● **Task description**
The whole listing should be written out again exactly.

● **Information supplied**
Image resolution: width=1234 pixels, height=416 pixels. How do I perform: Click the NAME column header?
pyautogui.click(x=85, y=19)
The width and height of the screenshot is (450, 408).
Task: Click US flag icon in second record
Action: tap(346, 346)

● **Worked solution**
Image resolution: width=1234 pixels, height=416 pixels. How do I perform: Click the NAME column header?
pyautogui.click(x=85, y=19)
The width and height of the screenshot is (450, 408).
Task: Click US flag icon in second record
Action: tap(346, 346)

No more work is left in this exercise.